Diesen zweiten Teil in Nordafrika und auf der Rückkehr in die norwegische Bergwelt hat Clug sehr gerafft choreografiert, manchmal beinahe abgewickelt. In Erinnerung bleiben ein Verwirrspiel mit kostbaren Teppichen bei den Beduinen, groteske Massenszenen im Irrenhaus oder ein Pas de Deux mit der schönen betrügerischen Anitra. Eine Szene, die man gern ausführlicher erlebt hätte.

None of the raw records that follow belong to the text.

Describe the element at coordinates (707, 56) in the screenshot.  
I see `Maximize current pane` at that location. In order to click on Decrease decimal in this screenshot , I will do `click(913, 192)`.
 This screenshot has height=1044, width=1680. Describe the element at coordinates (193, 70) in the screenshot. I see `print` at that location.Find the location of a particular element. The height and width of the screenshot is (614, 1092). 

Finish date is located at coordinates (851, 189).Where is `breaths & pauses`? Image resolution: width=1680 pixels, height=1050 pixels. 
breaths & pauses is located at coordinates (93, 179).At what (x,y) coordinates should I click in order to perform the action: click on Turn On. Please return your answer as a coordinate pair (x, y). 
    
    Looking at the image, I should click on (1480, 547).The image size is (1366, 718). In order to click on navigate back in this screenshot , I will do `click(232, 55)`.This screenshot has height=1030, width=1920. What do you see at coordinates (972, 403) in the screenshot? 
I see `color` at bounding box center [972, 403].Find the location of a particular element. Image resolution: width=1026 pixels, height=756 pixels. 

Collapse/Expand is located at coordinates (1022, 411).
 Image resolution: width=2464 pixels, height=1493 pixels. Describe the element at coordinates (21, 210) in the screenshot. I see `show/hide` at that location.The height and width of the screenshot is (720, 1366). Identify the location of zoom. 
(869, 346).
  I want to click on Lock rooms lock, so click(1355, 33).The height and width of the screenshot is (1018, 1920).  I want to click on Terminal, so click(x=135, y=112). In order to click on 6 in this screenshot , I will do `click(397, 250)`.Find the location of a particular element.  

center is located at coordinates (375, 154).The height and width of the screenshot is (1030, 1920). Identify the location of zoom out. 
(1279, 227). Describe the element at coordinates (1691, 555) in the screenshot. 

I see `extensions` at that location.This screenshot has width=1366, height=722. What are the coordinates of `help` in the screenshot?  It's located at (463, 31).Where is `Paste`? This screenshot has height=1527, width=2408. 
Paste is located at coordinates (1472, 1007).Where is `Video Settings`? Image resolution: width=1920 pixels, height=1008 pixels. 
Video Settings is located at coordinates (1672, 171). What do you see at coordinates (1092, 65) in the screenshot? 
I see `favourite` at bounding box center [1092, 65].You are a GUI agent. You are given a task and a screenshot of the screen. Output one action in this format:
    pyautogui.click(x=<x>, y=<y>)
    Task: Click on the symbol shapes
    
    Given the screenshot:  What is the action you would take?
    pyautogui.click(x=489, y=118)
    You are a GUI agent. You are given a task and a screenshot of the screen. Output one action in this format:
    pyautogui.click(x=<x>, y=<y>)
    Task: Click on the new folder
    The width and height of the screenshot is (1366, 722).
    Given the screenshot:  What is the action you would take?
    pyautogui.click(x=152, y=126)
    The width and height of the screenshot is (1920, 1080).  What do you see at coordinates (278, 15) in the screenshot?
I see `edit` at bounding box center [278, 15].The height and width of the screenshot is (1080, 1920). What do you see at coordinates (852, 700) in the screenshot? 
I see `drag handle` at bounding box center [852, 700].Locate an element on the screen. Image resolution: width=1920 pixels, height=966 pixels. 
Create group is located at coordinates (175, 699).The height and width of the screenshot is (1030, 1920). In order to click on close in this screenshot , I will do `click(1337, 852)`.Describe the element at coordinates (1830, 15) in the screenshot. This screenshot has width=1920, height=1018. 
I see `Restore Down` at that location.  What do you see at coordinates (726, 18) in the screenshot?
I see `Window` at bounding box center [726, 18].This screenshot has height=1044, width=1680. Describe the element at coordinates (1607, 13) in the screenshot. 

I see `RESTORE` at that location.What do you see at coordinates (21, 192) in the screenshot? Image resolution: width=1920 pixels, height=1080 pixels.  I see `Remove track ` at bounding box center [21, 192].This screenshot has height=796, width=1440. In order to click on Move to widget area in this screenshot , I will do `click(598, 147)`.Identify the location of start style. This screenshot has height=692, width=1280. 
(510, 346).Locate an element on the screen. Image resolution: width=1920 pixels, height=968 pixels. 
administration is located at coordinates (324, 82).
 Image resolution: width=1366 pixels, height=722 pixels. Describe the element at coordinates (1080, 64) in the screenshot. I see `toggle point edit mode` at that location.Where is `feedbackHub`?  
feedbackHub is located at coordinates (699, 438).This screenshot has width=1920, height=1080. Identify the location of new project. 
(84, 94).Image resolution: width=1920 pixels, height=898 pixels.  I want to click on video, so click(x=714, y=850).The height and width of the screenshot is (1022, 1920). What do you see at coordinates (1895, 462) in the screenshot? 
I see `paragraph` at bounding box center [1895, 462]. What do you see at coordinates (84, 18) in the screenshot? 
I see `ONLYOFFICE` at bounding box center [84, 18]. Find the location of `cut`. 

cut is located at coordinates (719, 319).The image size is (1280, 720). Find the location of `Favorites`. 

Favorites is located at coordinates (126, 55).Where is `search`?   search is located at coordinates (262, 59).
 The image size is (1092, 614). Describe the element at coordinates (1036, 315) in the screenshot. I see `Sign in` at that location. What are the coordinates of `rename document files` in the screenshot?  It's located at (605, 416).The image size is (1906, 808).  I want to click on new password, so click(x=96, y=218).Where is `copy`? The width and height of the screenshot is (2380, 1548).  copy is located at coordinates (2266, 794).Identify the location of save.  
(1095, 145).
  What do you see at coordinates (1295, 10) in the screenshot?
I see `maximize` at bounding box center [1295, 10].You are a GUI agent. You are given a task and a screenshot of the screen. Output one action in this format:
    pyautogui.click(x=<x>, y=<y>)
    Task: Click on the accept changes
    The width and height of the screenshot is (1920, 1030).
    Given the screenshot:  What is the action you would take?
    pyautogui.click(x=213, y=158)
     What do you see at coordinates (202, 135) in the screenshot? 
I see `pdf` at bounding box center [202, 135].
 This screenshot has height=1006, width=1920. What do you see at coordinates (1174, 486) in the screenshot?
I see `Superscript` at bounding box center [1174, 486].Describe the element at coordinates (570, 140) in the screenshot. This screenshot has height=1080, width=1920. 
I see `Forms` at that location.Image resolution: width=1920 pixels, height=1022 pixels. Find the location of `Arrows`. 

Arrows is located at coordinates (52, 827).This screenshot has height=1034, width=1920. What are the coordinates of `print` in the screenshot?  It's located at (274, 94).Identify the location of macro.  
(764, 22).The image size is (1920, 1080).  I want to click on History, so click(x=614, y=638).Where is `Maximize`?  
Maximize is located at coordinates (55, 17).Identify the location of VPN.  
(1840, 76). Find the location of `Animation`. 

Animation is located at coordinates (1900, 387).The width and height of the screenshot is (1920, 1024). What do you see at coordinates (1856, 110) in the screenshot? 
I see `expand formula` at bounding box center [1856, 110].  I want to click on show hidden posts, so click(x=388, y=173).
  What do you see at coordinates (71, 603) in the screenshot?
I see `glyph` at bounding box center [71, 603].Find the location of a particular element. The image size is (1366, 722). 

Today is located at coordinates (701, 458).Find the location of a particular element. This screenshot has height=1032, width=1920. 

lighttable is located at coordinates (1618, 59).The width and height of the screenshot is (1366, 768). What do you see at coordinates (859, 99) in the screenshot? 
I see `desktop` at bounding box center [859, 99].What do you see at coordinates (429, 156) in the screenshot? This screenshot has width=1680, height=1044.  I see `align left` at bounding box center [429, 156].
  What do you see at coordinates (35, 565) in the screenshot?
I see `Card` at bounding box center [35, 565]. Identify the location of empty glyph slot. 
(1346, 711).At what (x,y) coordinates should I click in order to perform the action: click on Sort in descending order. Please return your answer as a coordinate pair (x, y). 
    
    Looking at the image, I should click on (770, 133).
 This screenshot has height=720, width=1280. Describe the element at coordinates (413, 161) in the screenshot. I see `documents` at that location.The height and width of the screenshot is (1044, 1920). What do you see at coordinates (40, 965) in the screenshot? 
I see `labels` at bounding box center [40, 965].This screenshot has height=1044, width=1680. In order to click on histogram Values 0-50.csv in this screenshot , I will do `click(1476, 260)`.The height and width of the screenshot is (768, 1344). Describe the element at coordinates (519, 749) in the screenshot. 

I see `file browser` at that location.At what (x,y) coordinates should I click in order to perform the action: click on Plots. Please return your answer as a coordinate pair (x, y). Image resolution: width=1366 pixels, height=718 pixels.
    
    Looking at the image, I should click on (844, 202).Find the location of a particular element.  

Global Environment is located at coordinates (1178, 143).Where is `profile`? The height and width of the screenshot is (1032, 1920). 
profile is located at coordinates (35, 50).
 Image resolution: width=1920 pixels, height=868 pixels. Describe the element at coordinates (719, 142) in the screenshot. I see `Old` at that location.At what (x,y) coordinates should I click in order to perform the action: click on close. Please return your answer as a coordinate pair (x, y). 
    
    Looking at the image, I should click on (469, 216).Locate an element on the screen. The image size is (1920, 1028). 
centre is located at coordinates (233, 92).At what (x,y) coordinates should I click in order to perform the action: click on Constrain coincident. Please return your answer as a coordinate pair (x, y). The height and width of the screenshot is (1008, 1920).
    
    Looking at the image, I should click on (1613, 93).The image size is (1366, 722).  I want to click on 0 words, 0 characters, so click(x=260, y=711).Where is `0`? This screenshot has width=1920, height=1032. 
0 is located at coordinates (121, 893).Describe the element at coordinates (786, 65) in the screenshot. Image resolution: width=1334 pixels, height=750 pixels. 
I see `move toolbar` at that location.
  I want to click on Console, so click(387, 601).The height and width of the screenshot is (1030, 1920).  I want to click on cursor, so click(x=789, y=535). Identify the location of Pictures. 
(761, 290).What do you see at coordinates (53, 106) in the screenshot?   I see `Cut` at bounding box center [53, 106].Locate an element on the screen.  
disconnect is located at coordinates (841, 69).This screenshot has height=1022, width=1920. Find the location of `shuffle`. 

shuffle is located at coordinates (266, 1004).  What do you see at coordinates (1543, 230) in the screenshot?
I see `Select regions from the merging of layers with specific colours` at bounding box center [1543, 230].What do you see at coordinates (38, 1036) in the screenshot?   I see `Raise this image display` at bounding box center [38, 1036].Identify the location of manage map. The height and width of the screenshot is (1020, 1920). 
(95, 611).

Die beeindruckende musikalische Leitung des Zürcher Philharmonia-Orchesters hat Victorien Vanoosten. Verführerische Klänge aus Edvard Griegs Schauspielmusik zu Ibsens „Peer Gynt“ steigen aus dem Orchestergraben. Aber nicht nur die. Denn sie deckt längst nicht alle Facetten der Geschichte beziehungsweise des Balletts ab. So wurden weitere Grieg-Werke eingebaut: Ausschnitte aus seinem Streichquartett Nr.1, der Holberg-Suite, den Lyrischen Stücken für Piano und zwei Sätzen seines Klavierkonzerts (Adrian Oetiker).

Hier drängt sich ein Vergleich mit der Musikauswahl anderer wichtiger „Peer-Gynt“-Choreografen auf: Heinz Spoerli in Zürich (2007) und Johan Inger in Basel (2017). Beide setzten ebenfalls auf ein erweitertes Grieg-Fundament, ergänzten es aber mit Musikauszügen anderer Komponisten. Inger wählte Tschaikowski und Bizet, Spoerli zwei modernere Komponisten: Brett Dean und Mark-Anthony Turnage. John Neumeier in Hamburg, der erste große „Peer-Gynt“-Interpret, verzichtete in seinen beiden Fassungen (1989/ 2015) ganz auf Grieg: Er choreografierte zu einer Auftragsmusik von Alfred Schnittke.

In Zürich konnte man das Maribor-Bühnenbild von Marko Japelj übernehmen: Eine ovale Ringstraße, die dafür sorgt, dass sich eine Szene flüssig an die andere fügt. Daneben ein massiver Kletterfelsen. Auch die Kostüme von Leo Kulas wurden kopiert – sie sind teils so ausgefallen fantastisch wie die Choreografie. Die Trolle wirken wie aus Lehm geknetet. „Die Grüne“ trägt einen Body aus Moos und bodenlange Haare aus Lianen oder einem ähnlichen Gewächs. Sie hat zwei Gesichter, vorn und hinten, und präsentiert rückwärts einen irgendwie zustande gekommenen schwangeren Bauch.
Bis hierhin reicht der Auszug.